Design of the mutant loxP oligonucleotide. The 13 bp inverted repeats are underlined. The mutated bases in the 8 bp central spacer are shown in shadowed grey font. The XhoI site is also indicated

A 500-fold molar excess of the double stranded oligonucleotide was ligated to SfiI-digested pBeloBac11 and the ligations were electroporated into DH10B cells and spread onto LB + chloramphenicol (CM) plates. I obtained miniprep DNA from several transformants, digested them with XhoI and analyzed the clones by agarose gel electrophoresis. The desired clone would generate two bands of 5.8 and 1.7 kb, while the religated vector would generate a single band of 7.5 kb. I identified several clones with the desired mutant loxP site; one of these transformants is shown (Fig. 2, lane 4). This newly created pBeloBac11-loxP* vector is illustrated (Fig. 3).

Fig. 2

XhoI digests of miniprep DNA. Each DNA sample was digested with XhoI and electrophoresed on a 0.8% agarose gel. Lanes 1–7 represent various transformants. Lane 8 is a 1 kb ladder

Fig. 3

The pBeloBac11-loxP* vector. The mutant 2272 loxP site was inserted upstream of the lacZ gene

Discussion

XhoI digests of the transformants resulting from the ligation of the mutant loxP oligonucleotide to pBeloBac11 demonstrated that the modified vector was generated. Nested deletions emanating from the mutant loxP site of the BAC clones from the pilot genomic library that was constructed in this study can be generated using the mini-transposon system that we employed earlier (Fig. 3) [6]. First, the mini-transposon vector containing the mutant loxP site must be transformed into the BAC clone of interest. Upon addition of IPTG, the mini-Tn10 transposon cassette will randomly integrate into the BAC clone. When these cells are infected with a lytic strain of the bacteriophage P1, then deletions will occur between the two mutant loxP sites as long as they are in the same orientation (Fig. 4) [5]. Alternatively, existing BAC clones can be digested with NotI to liberate the genomic DNA. Then the desired fragment could be ligated into NotI-digested pBeloBac11-loxP*. Deletions emanating from the wild-type loxP site can be generated using the transposon plasmid pTnPGKpuro/loxP-EBV; this would also modify the BAC clone so that it also can be propagated in mammalian cells since it would contain the Epstein Barr Virus (EBV) latent origin of replication oriP and the trans-activating gene EBNA-1 [9]. Utilization of this technology will allow researchers to identify both boundaries of cis-acting elements and genes.

Fig. 4

Scheme for recovery of BAC deletions.

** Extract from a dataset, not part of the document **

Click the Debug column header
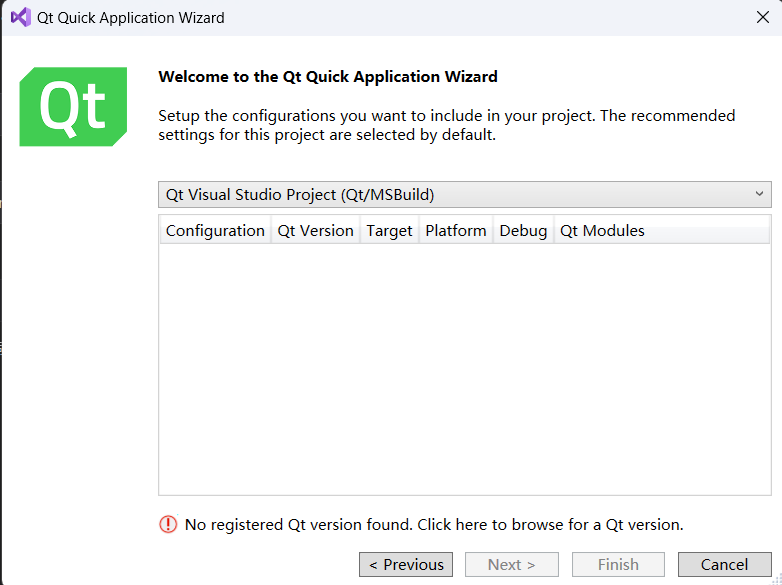The width and height of the screenshot is (782, 585). (523, 231)
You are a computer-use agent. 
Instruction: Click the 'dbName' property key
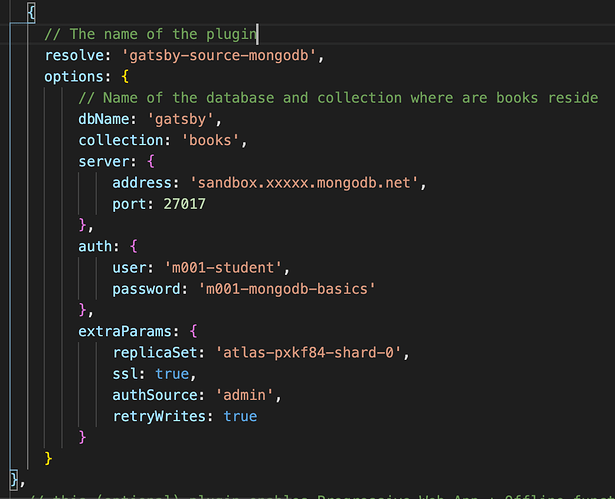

The transposon plasmid is introduced into the cell harboring the BAC clone of interest. Random transposition of the mini Tn10 cassette into the BAC clone is initiated upon the addition of IPTG. P1vir infection results in the deletion of the DNA between two mutant loxP sites in the same orientation and formation of a P1-BAC cointegrate. P1 packaging initiates at the pac site until the capsid is full. Infection of the Cre+ strain NS3516 results in cyclization of the BAC clone

Limitations

pBeloBAC11 loxP* cannot be propagated in mammalian cells.